Using spherical coordinates evaluate:
$ \displaystyle \int_0^3 \ \int_0^{\sqrt{9-y^2}} \int_{\sqrt{x^2+y^2}}^{\sqrt{18-x^2-y^2}} (x^2+y^2+z^2) \ dz \ dx \ dy $
From the rough sketch that i drew:
I find out that $\theta$ lies between $0$ and $\pi$/2
Then from the range of the integral of
$z$ = $\sqrt{x^2+y^2}$
$\phi$ = $\pi$/4
Thus, $\phi$ lies between $0$ and $\pi$/4
Lastly, for $\rho$
$z$ = ${\sqrt{18-x^2-y^2}}$ , $\rho$ is ${\sqrt{18}}$
Thus, $\rho$ lies between $0$ and ${\sqrt{18}}$
But my answer is wrong, can you please guide me since I think that my range of $\rho$ is wrong?
Bounds you have come up with are correct.
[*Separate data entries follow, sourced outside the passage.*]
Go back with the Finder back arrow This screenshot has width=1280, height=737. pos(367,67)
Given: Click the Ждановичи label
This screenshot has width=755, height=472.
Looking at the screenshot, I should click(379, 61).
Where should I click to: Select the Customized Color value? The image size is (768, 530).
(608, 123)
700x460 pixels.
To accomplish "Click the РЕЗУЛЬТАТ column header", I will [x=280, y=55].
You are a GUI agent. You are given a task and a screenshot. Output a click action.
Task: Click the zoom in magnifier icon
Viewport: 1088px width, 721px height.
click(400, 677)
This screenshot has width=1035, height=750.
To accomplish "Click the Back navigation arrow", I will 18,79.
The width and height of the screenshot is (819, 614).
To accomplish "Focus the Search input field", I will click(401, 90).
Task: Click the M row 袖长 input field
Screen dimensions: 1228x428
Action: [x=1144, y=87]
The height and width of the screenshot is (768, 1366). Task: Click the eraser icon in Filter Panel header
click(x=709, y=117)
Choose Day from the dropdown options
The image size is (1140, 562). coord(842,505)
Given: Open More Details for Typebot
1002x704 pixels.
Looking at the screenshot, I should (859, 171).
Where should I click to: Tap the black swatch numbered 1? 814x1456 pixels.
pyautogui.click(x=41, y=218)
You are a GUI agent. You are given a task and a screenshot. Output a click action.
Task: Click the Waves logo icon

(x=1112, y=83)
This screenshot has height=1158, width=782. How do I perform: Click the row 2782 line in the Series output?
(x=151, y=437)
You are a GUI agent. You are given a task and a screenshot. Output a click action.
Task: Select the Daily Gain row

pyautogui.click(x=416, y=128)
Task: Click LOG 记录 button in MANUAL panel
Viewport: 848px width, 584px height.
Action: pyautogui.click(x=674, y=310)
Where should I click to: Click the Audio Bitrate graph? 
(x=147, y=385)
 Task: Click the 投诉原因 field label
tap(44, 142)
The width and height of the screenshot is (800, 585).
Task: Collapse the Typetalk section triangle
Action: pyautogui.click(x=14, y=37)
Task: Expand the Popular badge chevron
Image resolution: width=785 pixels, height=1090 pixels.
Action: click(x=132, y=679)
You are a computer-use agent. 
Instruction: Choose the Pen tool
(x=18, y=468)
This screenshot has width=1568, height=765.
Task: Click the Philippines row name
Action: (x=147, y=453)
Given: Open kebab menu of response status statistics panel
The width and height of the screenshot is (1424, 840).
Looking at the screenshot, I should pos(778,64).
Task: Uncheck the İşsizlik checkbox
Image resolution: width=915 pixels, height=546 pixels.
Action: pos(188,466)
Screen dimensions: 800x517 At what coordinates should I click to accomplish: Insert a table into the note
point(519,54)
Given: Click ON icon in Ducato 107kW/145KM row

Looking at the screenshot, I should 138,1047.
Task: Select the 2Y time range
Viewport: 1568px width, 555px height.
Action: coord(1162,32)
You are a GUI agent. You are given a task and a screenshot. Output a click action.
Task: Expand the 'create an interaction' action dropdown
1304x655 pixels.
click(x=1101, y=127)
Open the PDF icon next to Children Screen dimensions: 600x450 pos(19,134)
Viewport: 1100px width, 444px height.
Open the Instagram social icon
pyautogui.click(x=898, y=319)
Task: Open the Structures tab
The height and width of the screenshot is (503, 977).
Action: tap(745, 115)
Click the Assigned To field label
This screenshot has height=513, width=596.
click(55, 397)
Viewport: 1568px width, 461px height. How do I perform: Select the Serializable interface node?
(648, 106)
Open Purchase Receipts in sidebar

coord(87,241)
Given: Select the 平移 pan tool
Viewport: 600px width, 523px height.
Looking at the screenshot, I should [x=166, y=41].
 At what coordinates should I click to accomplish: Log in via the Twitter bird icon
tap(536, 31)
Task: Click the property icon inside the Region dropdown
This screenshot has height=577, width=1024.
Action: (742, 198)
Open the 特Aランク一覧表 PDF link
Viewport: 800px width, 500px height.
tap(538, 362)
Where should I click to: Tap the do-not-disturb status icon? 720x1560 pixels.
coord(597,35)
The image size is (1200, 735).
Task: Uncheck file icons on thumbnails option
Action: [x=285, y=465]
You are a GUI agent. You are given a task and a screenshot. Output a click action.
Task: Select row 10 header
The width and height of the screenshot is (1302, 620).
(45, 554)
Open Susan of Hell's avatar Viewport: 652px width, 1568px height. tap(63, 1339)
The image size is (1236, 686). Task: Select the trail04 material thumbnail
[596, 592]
You may have made a mistake somewhere in computation.
$I = \displaystyle \int_0^{\pi/2} \int_0^{\pi/4}\int_0^{\sqrt{18}} \rho^4 \ \sin \phi \ d\rho \ d\phi \ d\theta$
$ = \displaystyle \int_0^{\pi/2} \int_0^{\pi/4} \frac{972\sqrt2}{5} \sin \phi \ d\phi \ d\theta$
$ = \displaystyle \int_0^{\pi/2} \frac{972\sqrt2}{5} \left(1 - \frac{1}{\sqrt2}\right) \ d\theta$
$ \displaystyle = \frac{486 \pi}{5} (\sqrt2 - 1)$